(Data section begins)

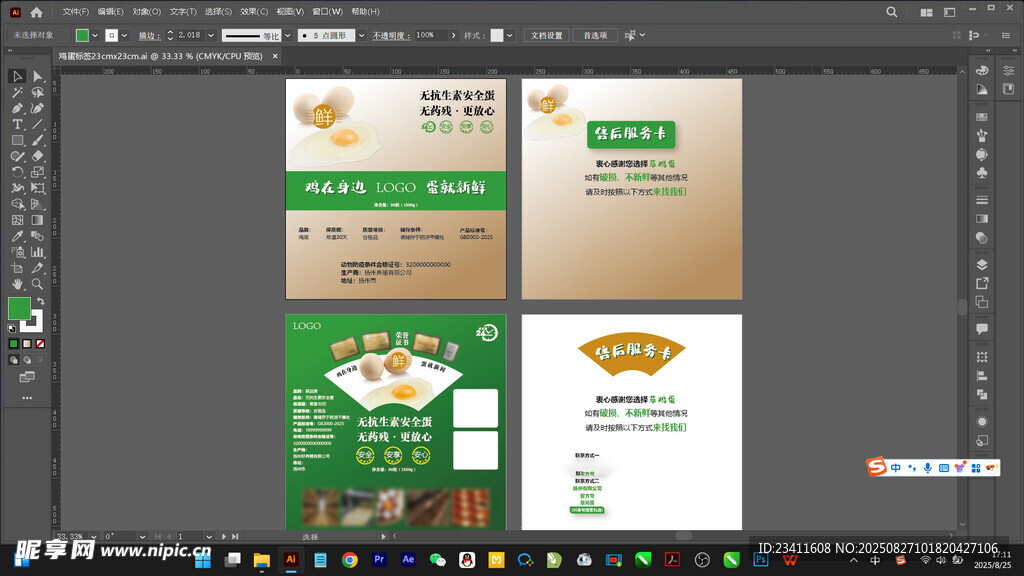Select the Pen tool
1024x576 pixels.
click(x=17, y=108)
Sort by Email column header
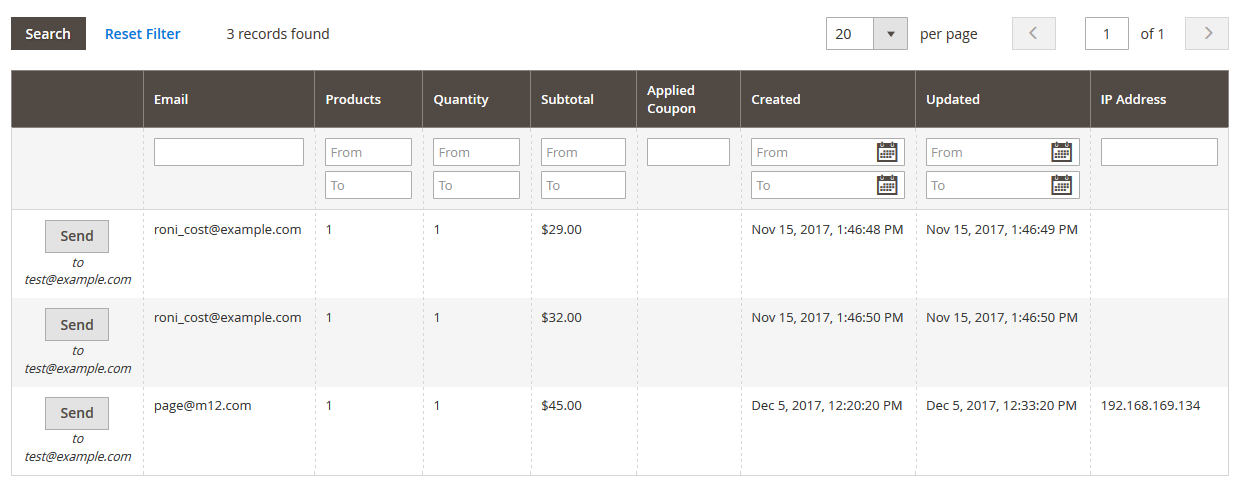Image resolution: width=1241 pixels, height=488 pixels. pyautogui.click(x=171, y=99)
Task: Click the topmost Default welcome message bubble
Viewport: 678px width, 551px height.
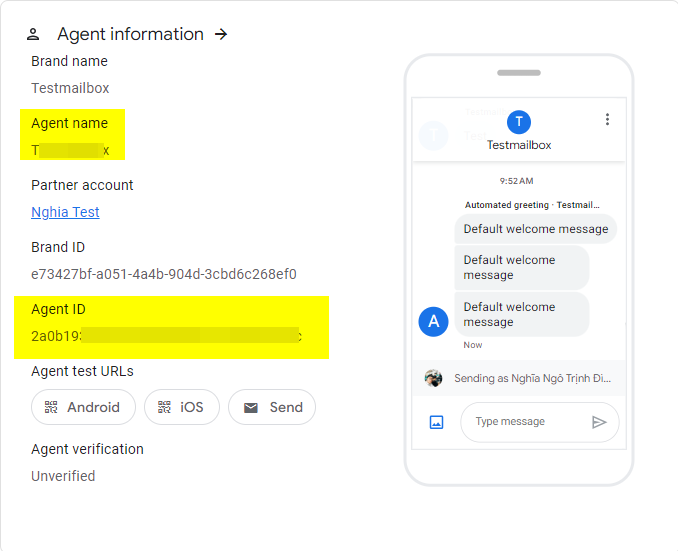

(Data section ends)
(Data section begins)

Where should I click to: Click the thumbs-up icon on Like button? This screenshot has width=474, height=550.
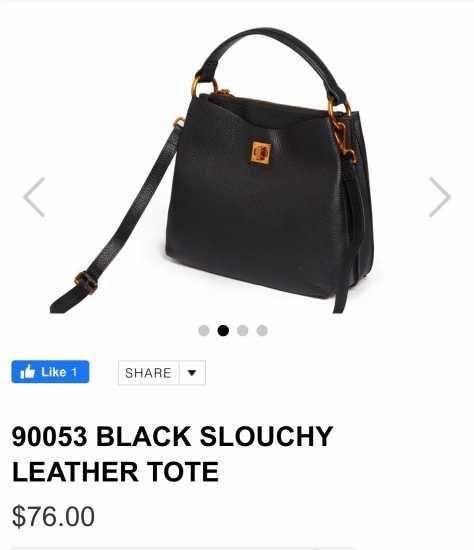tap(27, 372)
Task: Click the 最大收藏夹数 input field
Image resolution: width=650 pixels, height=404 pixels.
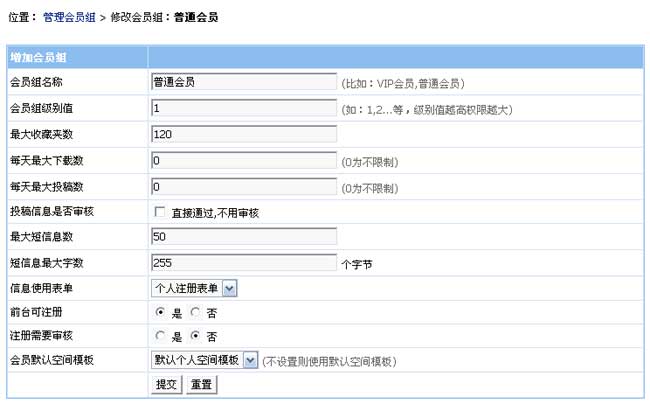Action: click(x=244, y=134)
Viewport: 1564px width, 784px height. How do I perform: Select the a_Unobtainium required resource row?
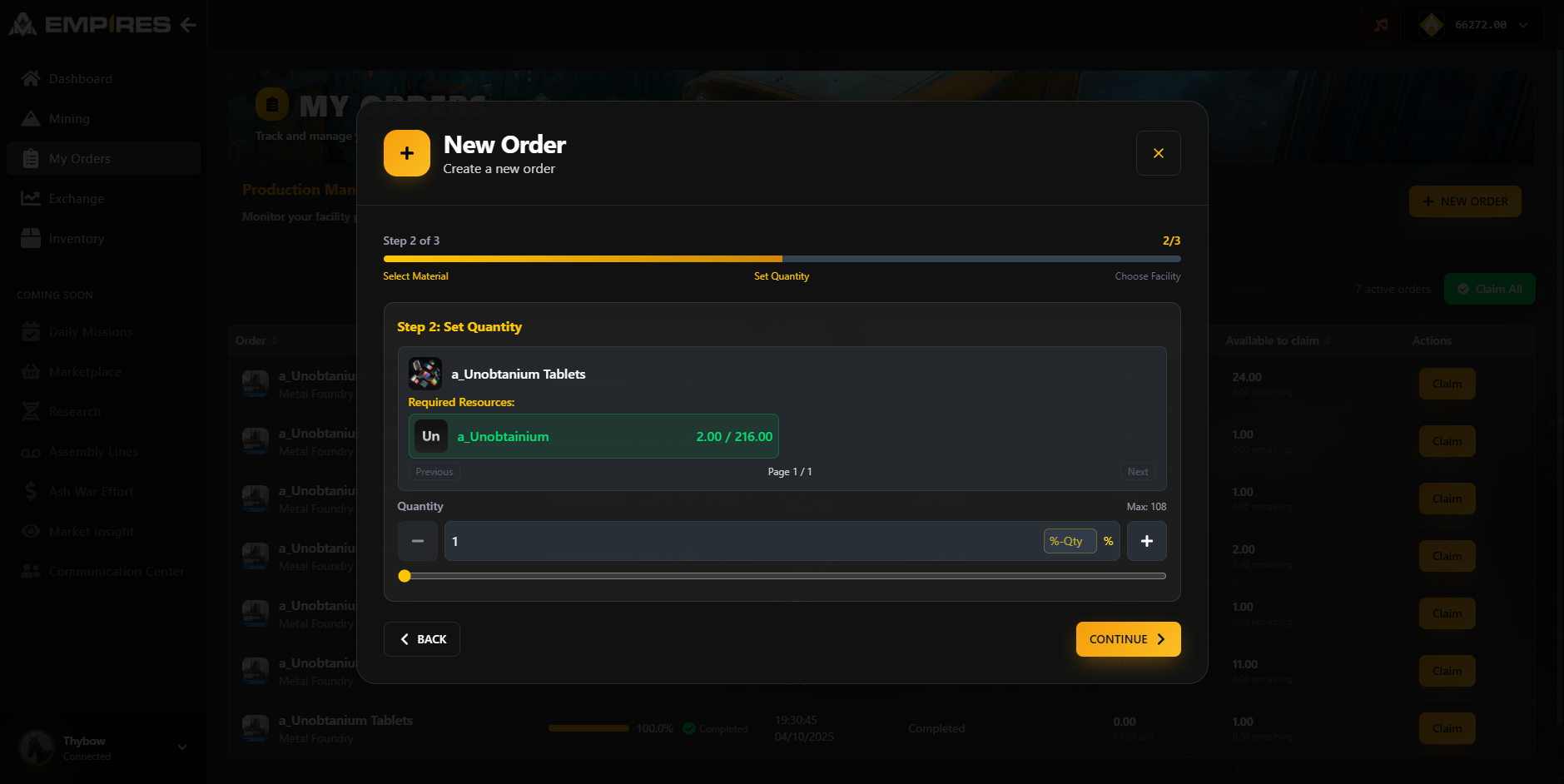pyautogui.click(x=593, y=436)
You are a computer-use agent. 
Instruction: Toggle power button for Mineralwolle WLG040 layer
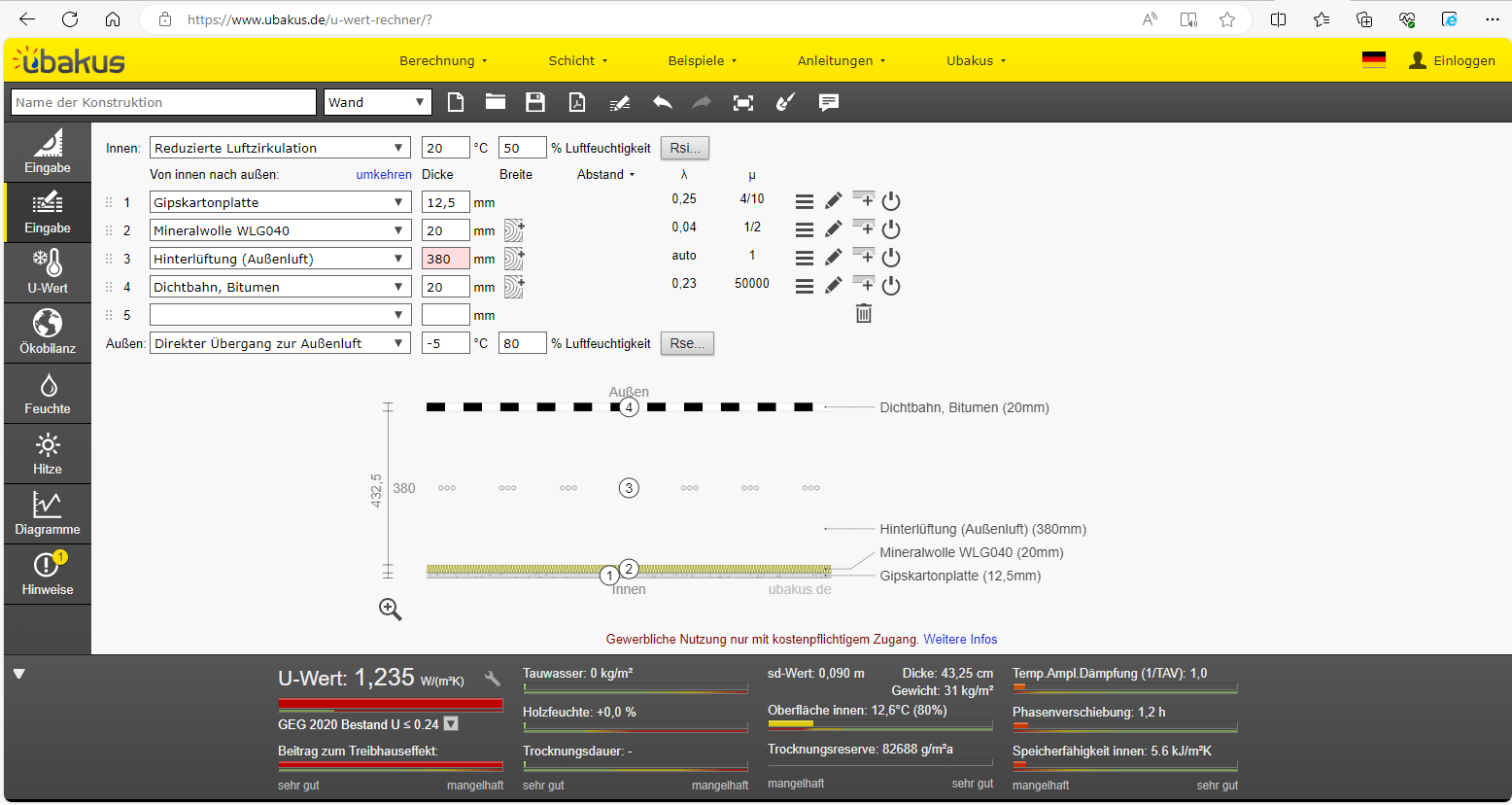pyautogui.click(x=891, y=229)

(Data section ends)
(Data section begins)

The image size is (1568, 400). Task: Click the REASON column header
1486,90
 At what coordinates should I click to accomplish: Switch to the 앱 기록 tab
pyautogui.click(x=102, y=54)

(Data section ends)

Your objective: What you return must match the lines above from the one with "Sort by Email column header" through the one with "Viewport: 678px width, 551px height." exactly, with both ends included and the pictures excluded.

Task result:
Sort by Email column header
Image resolution: width=1241 pixels, height=488 pixels. pyautogui.click(x=171, y=99)
Task: Click the topmost Default welcome message bubble
Viewport: 678px width, 551px height.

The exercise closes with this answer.